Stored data
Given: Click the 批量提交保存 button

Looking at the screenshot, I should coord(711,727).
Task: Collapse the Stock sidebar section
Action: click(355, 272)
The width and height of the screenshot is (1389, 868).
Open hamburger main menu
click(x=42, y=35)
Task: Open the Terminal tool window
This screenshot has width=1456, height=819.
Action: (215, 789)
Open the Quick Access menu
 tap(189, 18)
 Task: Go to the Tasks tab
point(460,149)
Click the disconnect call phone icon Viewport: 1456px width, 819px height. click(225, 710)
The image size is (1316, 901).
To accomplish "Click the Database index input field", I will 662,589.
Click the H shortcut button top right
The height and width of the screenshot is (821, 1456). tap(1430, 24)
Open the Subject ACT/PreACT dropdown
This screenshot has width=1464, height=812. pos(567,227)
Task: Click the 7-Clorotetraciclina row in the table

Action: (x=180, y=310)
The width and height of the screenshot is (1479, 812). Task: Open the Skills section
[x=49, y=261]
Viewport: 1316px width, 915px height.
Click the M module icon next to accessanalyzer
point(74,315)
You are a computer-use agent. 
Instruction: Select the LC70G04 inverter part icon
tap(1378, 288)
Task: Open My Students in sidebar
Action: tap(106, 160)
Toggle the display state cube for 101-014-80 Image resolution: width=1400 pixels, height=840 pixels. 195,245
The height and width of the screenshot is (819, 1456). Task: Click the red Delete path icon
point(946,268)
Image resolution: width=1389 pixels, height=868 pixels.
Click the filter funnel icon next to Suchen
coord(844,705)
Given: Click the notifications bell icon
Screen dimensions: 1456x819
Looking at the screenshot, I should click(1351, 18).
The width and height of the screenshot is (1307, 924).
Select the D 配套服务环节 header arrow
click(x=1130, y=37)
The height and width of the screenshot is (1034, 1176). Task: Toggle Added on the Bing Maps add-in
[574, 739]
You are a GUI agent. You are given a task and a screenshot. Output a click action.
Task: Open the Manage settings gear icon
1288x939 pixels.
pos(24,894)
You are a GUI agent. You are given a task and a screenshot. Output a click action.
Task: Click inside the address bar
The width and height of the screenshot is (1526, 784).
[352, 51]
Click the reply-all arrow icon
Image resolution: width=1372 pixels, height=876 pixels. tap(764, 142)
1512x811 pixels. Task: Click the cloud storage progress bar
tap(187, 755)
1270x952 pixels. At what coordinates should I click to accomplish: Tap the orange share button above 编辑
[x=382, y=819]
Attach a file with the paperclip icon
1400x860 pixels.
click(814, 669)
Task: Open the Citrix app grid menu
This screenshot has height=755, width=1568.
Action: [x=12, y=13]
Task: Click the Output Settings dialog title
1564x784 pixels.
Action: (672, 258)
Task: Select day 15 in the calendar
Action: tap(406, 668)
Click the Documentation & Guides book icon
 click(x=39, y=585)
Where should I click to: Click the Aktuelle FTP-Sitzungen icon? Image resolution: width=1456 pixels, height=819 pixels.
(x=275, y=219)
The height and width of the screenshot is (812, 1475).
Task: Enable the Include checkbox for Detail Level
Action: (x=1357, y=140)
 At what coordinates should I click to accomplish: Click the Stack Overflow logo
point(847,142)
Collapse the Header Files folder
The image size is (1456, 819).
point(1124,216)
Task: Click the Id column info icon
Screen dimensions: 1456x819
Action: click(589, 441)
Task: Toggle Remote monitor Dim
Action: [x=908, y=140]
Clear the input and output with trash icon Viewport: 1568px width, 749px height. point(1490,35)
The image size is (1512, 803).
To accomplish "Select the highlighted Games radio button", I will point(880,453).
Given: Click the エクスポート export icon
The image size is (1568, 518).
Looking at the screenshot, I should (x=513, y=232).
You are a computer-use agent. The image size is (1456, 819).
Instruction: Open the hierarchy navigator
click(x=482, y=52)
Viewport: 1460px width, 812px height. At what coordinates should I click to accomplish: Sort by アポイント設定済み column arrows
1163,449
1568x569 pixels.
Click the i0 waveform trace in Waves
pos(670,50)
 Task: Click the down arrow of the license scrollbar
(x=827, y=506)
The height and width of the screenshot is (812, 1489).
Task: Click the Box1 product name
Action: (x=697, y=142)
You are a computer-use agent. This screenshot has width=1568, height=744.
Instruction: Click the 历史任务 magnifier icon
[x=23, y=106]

- Task requirements: Output every record in full, exactly as it was given.

- Solution to the exercise:
Given: Click the 批量提交保存 button

Looking at the screenshot, I should coord(711,727).
Task: Collapse the Stock sidebar section
Action: click(355, 272)
The width and height of the screenshot is (1389, 868).
Open hamburger main menu
click(x=42, y=35)
Task: Open the Terminal tool window
This screenshot has width=1456, height=819.
Action: (215, 789)
Open the Quick Access menu
 tap(189, 18)
 Task: Go to the Tasks tab
point(460,149)
Click the disconnect call phone icon Viewport: 1456px width, 819px height. click(225, 710)
The image size is (1316, 901).
To accomplish "Click the Database index input field", I will 662,589.
Click the H shortcut button top right
The height and width of the screenshot is (821, 1456). tap(1430, 24)
Open the Subject ACT/PreACT dropdown
This screenshot has width=1464, height=812. pos(567,227)
Task: Click the 7-Clorotetraciclina row in the table

Action: (x=180, y=310)
The width and height of the screenshot is (1479, 812). Task: Open the Skills section
[x=49, y=261]
Viewport: 1316px width, 915px height.
Click the M module icon next to accessanalyzer
point(74,315)
You are a computer-use agent. 
Instruction: Select the LC70G04 inverter part icon
tap(1378, 288)
Task: Open My Students in sidebar
Action: tap(106, 160)
Toggle the display state cube for 101-014-80 Image resolution: width=1400 pixels, height=840 pixels. 195,245
The height and width of the screenshot is (819, 1456). Task: Click the red Delete path icon
point(946,268)
Image resolution: width=1389 pixels, height=868 pixels.
Click the filter funnel icon next to Suchen
coord(844,705)
Given: Click the notifications bell icon
Screen dimensions: 1456x819
Looking at the screenshot, I should click(1351, 18).
The width and height of the screenshot is (1307, 924).
Select the D 配套服务环节 header arrow
click(x=1130, y=37)
The height and width of the screenshot is (1034, 1176). Task: Toggle Added on the Bing Maps add-in
[574, 739]
You are a GUI agent. You are given a task and a screenshot. Output a click action.
Task: Open the Manage settings gear icon
1288x939 pixels.
pos(24,894)
You are a GUI agent. You are given a task and a screenshot. Output a click action.
Task: Click inside the address bar
The width and height of the screenshot is (1526, 784).
[352, 51]
Click the reply-all arrow icon
Image resolution: width=1372 pixels, height=876 pixels. tap(764, 142)
1512x811 pixels. Task: Click the cloud storage progress bar
tap(187, 755)
1270x952 pixels. At what coordinates should I click to accomplish: Tap the orange share button above 编辑
[x=382, y=819]
Attach a file with the paperclip icon
1400x860 pixels.
click(814, 669)
Task: Open the Citrix app grid menu
This screenshot has height=755, width=1568.
Action: [x=12, y=13]
Task: Click the Output Settings dialog title
1564x784 pixels.
Action: (672, 258)
Task: Select day 15 in the calendar
Action: tap(406, 668)
Click the Documentation & Guides book icon
 click(x=39, y=585)
Where should I click to: Click the Aktuelle FTP-Sitzungen icon? Image resolution: width=1456 pixels, height=819 pixels.
(x=275, y=219)
The height and width of the screenshot is (812, 1475).
Task: Enable the Include checkbox for Detail Level
Action: (x=1357, y=140)
 At what coordinates should I click to accomplish: Click the Stack Overflow logo
point(847,142)
Collapse the Header Files folder
The image size is (1456, 819).
point(1124,216)
Task: Click the Id column info icon
Screen dimensions: 1456x819
Action: click(589, 441)
Task: Toggle Remote monitor Dim
Action: [x=908, y=140]
Clear the input and output with trash icon Viewport: 1568px width, 749px height. point(1490,35)
The image size is (1512, 803).
To accomplish "Select the highlighted Games radio button", I will point(880,453).
Given: Click the エクスポート export icon
The image size is (1568, 518).
Looking at the screenshot, I should (x=513, y=232).
You are a computer-use agent. The image size is (1456, 819).
Instruction: Open the hierarchy navigator
click(x=482, y=52)
Viewport: 1460px width, 812px height. At what coordinates should I click to accomplish: Sort by アポイント設定済み column arrows
1163,449
1568x569 pixels.
Click the i0 waveform trace in Waves
pos(670,50)
 Task: Click the down arrow of the license scrollbar
(x=827, y=506)
The height and width of the screenshot is (812, 1489).
Task: Click the Box1 product name
Action: (x=697, y=142)
You are a computer-use agent. This screenshot has width=1568, height=744.
Instruction: Click the 历史任务 magnifier icon
[x=23, y=106]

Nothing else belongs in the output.